>> Begin DATA SUPPLIED

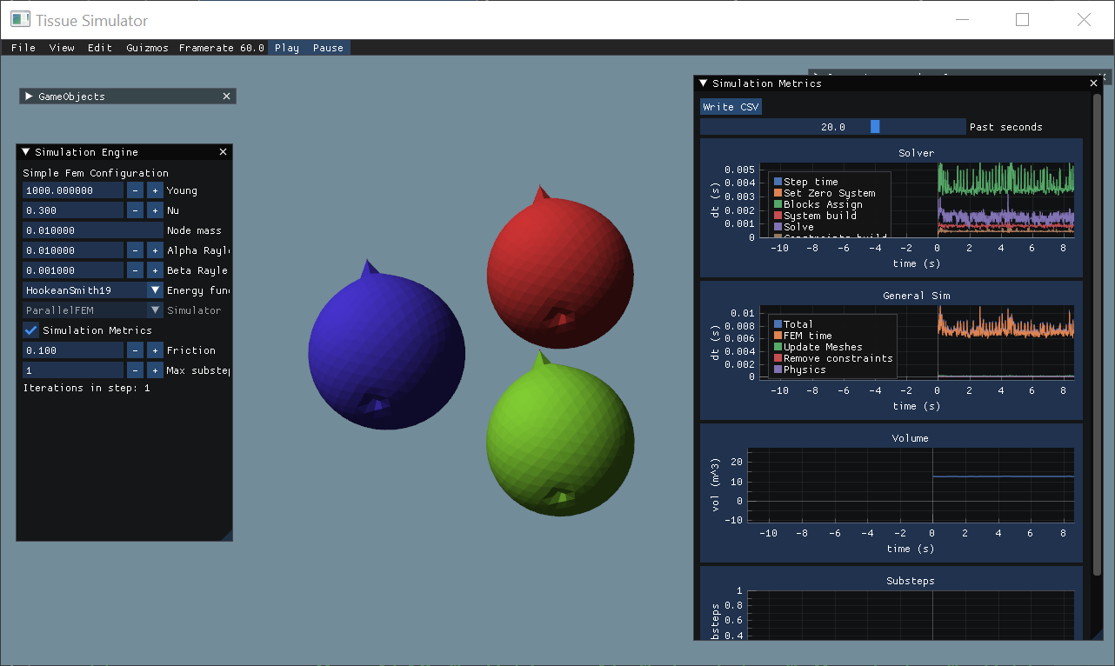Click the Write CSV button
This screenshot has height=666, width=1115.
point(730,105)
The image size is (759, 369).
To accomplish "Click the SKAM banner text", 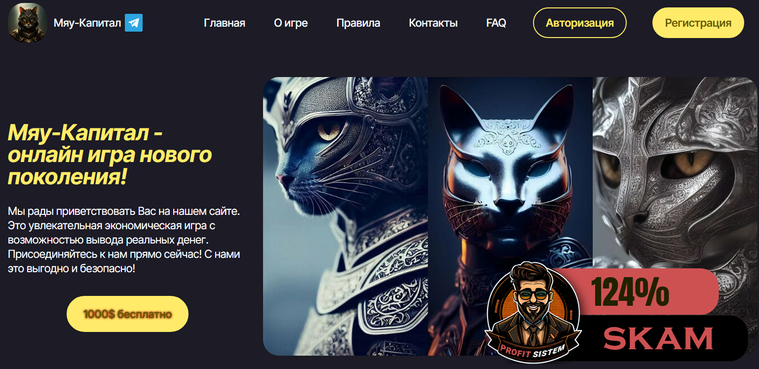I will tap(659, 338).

>> End DATA SUPPLIED
>> Begin DATA SUPPLIED

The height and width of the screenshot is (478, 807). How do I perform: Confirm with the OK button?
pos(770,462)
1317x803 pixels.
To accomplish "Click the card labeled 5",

>> End DATA SUPPLIED

● **INSTRUCTIONS FOR THE TASK**
Please update the lines from the one with "1317x803 pixels." to the one with "the card labeled", putting "px" where "pixels" stands, and give back only those lines with nothing else changed.

● **THE COMPLETED TASK**
1317x803 px.
To accomplish "Click the card labeled 5",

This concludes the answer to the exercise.